(Saved entries)
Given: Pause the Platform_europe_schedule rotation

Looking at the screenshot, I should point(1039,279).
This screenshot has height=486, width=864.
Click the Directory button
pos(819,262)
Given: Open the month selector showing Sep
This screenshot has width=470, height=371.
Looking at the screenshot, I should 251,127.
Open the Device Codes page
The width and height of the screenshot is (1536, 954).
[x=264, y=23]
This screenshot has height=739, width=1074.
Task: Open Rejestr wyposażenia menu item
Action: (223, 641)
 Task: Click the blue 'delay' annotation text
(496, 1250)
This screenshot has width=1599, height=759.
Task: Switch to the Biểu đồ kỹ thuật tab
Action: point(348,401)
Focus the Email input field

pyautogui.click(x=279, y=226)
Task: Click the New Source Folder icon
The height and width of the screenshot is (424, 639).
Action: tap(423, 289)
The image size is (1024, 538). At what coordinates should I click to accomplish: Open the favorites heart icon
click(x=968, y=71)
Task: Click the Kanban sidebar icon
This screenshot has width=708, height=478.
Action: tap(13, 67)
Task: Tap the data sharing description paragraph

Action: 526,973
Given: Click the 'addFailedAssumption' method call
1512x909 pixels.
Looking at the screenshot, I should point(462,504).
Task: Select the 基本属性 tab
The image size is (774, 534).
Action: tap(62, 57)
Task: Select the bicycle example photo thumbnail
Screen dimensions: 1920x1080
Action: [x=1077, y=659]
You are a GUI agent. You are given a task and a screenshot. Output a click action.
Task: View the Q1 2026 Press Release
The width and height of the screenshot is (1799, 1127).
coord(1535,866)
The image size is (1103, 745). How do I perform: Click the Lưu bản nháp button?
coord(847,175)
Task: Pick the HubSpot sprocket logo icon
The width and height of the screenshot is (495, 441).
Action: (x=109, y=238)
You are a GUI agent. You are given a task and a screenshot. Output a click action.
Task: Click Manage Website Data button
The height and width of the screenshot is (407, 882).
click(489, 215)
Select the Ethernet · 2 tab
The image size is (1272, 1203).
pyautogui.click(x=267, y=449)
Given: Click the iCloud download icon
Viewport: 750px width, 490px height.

# Work to be completed
The answer must reproduce all of the entries exactly.

# Written response
Given: Pause the Platform_europe_schedule rotation

Looking at the screenshot, I should point(1039,279).
This screenshot has height=486, width=864.
Click the Directory button
pos(819,262)
Given: Open the month selector showing Sep
This screenshot has width=470, height=371.
Looking at the screenshot, I should 251,127.
Open the Device Codes page
The width and height of the screenshot is (1536, 954).
[x=264, y=23]
This screenshot has height=739, width=1074.
Task: Open Rejestr wyposażenia menu item
Action: (223, 641)
 Task: Click the blue 'delay' annotation text
(496, 1250)
This screenshot has width=1599, height=759.
Task: Switch to the Biểu đồ kỹ thuật tab
Action: point(348,401)
Focus the Email input field

pyautogui.click(x=279, y=226)
Task: Click the New Source Folder icon
The height and width of the screenshot is (424, 639).
Action: tap(423, 289)
The image size is (1024, 538). At what coordinates should I click to accomplish: Open the favorites heart icon
click(x=968, y=71)
Task: Click the Kanban sidebar icon
This screenshot has width=708, height=478.
Action: tap(13, 67)
Task: Tap the data sharing description paragraph

Action: 526,973
Given: Click the 'addFailedAssumption' method call
1512x909 pixels.
Looking at the screenshot, I should point(462,504).
Task: Select the 基本属性 tab
The image size is (774, 534).
Action: tap(62, 57)
Task: Select the bicycle example photo thumbnail
Screen dimensions: 1920x1080
Action: [x=1077, y=659]
You are a GUI agent. You are given a task and a screenshot. Output a click action.
Task: View the Q1 2026 Press Release
The width and height of the screenshot is (1799, 1127).
coord(1535,866)
The image size is (1103, 745). How do I perform: Click the Lưu bản nháp button?
coord(847,175)
Task: Pick the HubSpot sprocket logo icon
The width and height of the screenshot is (495, 441).
Action: (x=109, y=238)
You are a GUI agent. You are given a task and a screenshot. Output a click action.
Task: Click Manage Website Data button
The height and width of the screenshot is (407, 882).
click(489, 215)
Select the Ethernet · 2 tab
The image size is (1272, 1203).
pyautogui.click(x=267, y=449)
Given: Click the iCloud download icon
Viewport: 750px width, 490px height.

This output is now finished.